Three main trek routes; 1) Langtang Valley 2) Helambu and 3) Gosaikunda Lake cover much of the Langtang National Park and the southern Helambu region. Langtang and Helambu regions are connected through Lauribina La. All routes have the facilities of locally operated hotels/lodges, teahouses, and campgrounds for groups. The park offers a choice of moderate to more difficult hiking with a duration ranging from 3 days to 3 weeks. Lodges operate year-round except during the peak winter when the trails are blocked.
Trekkers who take extra time to explore trailside wilderness (e.g. near Ghora Tabela and Kyanjin) hilltop viewpoints (Kyanjin), and cultural sites (notably in Langtang village and Melamchighyang. Tarkeghayang and Shemathang) will be well rewarded. One has to be self-sustaining to venture into remote areas of the Park such as Panch Pokhari (five lakes), east of Helambu, the toe of Langshisa glacier, and the upper-level valley from Kyanjin: and over the challenging Ganja La pass in the upper Langtang Valley.
Here is a List 5 Best Trek in Langtang National Park
- Langtang Valley Trek -11 Days
- Gosaikunda Trek -09 Days
- Langtang Helambu Trek -17 Days
- Tamang Heritage Trail Trek -07 Days
- Helambu Trek -09 Days
Acclimatization and Safety:
High altitude Sickness (HAS) can be life-threatening if elevation is gained too rapidly without proper acclimatization. Medical doctors advise against ascending more than 400m a day once above 3000m elevations. Alternatively, one can spend an extra night at 3000m and 3500m before ascending higher.
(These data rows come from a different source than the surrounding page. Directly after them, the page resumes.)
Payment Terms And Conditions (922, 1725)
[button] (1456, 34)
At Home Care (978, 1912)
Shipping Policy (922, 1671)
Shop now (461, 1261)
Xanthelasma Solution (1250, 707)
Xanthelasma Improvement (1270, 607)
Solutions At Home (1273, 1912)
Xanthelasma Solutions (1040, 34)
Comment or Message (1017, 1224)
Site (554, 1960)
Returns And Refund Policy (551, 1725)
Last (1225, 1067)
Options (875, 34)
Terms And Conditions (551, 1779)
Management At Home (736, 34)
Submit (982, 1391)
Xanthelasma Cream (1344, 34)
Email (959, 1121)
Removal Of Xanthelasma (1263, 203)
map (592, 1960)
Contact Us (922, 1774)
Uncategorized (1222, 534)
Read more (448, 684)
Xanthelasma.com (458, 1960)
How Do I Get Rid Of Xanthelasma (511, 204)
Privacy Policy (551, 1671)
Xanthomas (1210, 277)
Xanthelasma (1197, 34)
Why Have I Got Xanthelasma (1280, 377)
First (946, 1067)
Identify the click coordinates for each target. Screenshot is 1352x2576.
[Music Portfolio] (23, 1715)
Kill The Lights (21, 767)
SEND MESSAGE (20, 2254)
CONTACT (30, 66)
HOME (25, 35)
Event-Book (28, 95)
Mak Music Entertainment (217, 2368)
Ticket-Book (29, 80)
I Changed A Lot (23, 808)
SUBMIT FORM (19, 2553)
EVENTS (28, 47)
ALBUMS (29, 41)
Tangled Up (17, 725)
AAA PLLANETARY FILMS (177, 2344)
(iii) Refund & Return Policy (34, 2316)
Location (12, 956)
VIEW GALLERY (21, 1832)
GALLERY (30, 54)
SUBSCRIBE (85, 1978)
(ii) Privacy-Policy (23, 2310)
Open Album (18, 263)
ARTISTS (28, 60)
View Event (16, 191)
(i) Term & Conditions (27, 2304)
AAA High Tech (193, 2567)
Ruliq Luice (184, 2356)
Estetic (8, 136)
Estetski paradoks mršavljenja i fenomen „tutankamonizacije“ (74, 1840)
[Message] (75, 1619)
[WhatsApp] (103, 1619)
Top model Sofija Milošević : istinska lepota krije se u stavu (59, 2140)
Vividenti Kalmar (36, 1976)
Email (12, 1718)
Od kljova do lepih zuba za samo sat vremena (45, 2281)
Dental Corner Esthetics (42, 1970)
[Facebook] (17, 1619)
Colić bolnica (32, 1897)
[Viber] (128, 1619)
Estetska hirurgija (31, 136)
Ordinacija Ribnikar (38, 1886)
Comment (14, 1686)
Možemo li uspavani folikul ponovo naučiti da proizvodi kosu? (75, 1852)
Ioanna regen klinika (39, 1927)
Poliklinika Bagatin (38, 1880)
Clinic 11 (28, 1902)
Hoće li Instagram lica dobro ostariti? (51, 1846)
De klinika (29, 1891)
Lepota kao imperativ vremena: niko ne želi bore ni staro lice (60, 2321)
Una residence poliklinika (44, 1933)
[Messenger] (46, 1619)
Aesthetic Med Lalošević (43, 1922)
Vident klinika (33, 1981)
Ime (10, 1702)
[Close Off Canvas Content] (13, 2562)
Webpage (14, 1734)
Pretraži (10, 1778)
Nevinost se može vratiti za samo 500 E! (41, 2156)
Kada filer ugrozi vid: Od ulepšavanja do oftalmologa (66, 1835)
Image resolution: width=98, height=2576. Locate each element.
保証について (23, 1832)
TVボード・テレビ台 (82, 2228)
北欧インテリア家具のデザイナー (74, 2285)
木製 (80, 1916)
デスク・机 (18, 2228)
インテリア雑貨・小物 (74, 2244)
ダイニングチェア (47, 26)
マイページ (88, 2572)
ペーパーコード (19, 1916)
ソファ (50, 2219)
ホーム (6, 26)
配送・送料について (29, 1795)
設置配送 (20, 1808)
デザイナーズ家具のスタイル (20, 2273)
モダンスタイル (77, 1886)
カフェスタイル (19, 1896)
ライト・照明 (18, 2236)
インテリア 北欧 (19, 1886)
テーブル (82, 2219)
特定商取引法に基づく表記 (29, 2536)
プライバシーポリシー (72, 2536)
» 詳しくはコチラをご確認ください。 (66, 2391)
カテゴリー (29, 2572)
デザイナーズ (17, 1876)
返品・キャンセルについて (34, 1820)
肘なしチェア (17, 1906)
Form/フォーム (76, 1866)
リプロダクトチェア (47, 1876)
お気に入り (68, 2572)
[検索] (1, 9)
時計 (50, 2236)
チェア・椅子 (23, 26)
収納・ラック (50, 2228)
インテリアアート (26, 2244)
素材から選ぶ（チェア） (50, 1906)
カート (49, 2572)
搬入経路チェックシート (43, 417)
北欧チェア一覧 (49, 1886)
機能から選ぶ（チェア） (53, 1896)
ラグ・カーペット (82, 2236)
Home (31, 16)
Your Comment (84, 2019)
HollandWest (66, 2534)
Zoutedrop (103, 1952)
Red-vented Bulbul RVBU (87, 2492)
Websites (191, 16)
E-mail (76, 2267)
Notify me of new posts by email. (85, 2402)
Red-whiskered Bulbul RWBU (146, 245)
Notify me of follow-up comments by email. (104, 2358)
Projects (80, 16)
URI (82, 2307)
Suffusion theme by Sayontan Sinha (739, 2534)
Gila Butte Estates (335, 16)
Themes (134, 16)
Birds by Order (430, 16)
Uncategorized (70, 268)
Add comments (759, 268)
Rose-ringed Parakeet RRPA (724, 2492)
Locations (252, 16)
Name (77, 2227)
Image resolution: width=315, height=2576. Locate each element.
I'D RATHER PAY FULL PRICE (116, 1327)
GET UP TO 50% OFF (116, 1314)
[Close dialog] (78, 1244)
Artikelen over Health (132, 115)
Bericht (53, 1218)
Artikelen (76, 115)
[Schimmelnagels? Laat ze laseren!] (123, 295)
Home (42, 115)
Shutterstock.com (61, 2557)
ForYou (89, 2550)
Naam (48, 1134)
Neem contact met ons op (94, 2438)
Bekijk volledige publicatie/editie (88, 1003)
Over-exertion and dehydration contribute to HAS. Drink at least 3-4 liters of water every day besides tea and coffee which act as diuretics. Watch the health of your companions and porters. Symptoms of HAS are headache, dizziness, trouble in breathing and sleeping, loss of appetite, nausea, and general fatigue. If someone develops HAS symptoms, take the person to a lower elevation immediately.
The Langtang-Helambu trails are rocky and slippery after rain or frost. Watch out for falling rocks while crossing landslides but do not stop. Never hike alone. Hiring local guides is strongly recommended on Ganja La (5120m) trek and on Lauribina La (4600m) during winter. Carrying a comprehensive first-aid kit is advisable as there are no medical facilities out of Dhunche. Telephone facilities are available at Singh Gompa and at major settlements in Helambu.